The file photo shows a protest in Sudan.

Pro-democracy activists in Sudan have held protests against the military rule.

On Thursday, protesters chanted ‘Soldiers back to barracks!’ and ‘The people want civilian rule!’ as well as chants calling for the dissolution of the notorious Janjaweed militia. Witnesses have reported a large military presence on the streets of the capital Khartoum since Wednesday.

Troops blocked off the Nile bridges linking the city to its suburbs, Omdurman and North Khartoum. Armored vehicles blocked access to the presidential palace.

Security forces fired tear gas at hundreds of demonstrators in Omdurman and at Port Sudan on the eastern coast.

Marches were also reported in Wad Madani and in the violence-wracked Darfur region. In anticipation of demonstrations, authorities had declared Thursday a non-working day.

April 6 marks the anniversary of uprisings in 1985 and 2019 that ended up in the ouster of two leaders who had seized power in coups.

Accused of committing war crimes in Darfur in 2003, the Janjaweed were run by Mohamed Hamdan Daglo, the second in command behind Sudan's military ruler Abdel Fattah al-Burhan.
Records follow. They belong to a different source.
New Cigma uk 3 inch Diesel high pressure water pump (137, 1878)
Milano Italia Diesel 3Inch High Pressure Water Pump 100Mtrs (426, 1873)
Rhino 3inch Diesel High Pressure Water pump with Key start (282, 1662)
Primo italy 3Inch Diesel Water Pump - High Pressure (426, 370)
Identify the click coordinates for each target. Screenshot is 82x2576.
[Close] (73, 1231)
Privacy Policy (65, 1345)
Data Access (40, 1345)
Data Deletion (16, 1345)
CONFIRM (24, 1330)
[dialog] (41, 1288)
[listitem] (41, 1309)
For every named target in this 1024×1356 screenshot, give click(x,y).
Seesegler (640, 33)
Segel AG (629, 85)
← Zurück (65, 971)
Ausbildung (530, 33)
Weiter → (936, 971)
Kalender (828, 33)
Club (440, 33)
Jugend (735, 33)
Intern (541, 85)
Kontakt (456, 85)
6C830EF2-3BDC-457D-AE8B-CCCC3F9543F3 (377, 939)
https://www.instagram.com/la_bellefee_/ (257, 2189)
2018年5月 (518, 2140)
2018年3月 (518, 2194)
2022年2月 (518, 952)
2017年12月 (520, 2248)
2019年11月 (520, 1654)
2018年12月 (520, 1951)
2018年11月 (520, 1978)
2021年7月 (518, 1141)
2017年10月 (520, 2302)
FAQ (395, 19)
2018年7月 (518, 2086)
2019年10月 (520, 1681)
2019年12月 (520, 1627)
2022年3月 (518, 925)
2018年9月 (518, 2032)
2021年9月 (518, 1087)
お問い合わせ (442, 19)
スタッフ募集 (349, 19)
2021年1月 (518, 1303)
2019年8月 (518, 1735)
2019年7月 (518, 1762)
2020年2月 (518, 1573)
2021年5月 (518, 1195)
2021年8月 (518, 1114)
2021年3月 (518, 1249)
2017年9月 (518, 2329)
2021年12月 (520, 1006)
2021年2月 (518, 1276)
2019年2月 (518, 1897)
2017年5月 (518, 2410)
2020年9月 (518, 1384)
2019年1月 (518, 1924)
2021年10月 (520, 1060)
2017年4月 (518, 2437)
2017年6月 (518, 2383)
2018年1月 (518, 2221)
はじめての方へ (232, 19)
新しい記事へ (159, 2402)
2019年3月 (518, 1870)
Sudan is still ruled by Burhan, the military leader who seized power in an October 2021 coup, aborting the transition to civilian rule agreed after the 2019 overthrow of long-time ruler Omar al-Bashir.

A new delay to the signing of a deal to restore the transition, which had been rescheduled for Thursday, prompted the Forces of Freedom and Change (FFC) to call for nationwide protests instead.

The FFC urged Sudanese people to demonstrate after several high-ranking officials from the Bashir era found roles in the current administration.

Cracks have emerged within the military over security reforms proposed as part of the deal with the FFC. The sticking point has been the integration into the regular army of the powerful paramilitary Rapid Support Forces (RSF), led by Burhan's deputy Daglo.

The two have been at loggerheads over the timetable for the RSF's integration. Created in 2013, the RSF emerged from the Janjaweed that Bashir unleashed a decade earlier against non-Arab ethnic groups in the western region of Darfur. The militia has since been accused of war crimes.

The worsening state of Sudan's economy has also put pressure on all sides to reach a deal.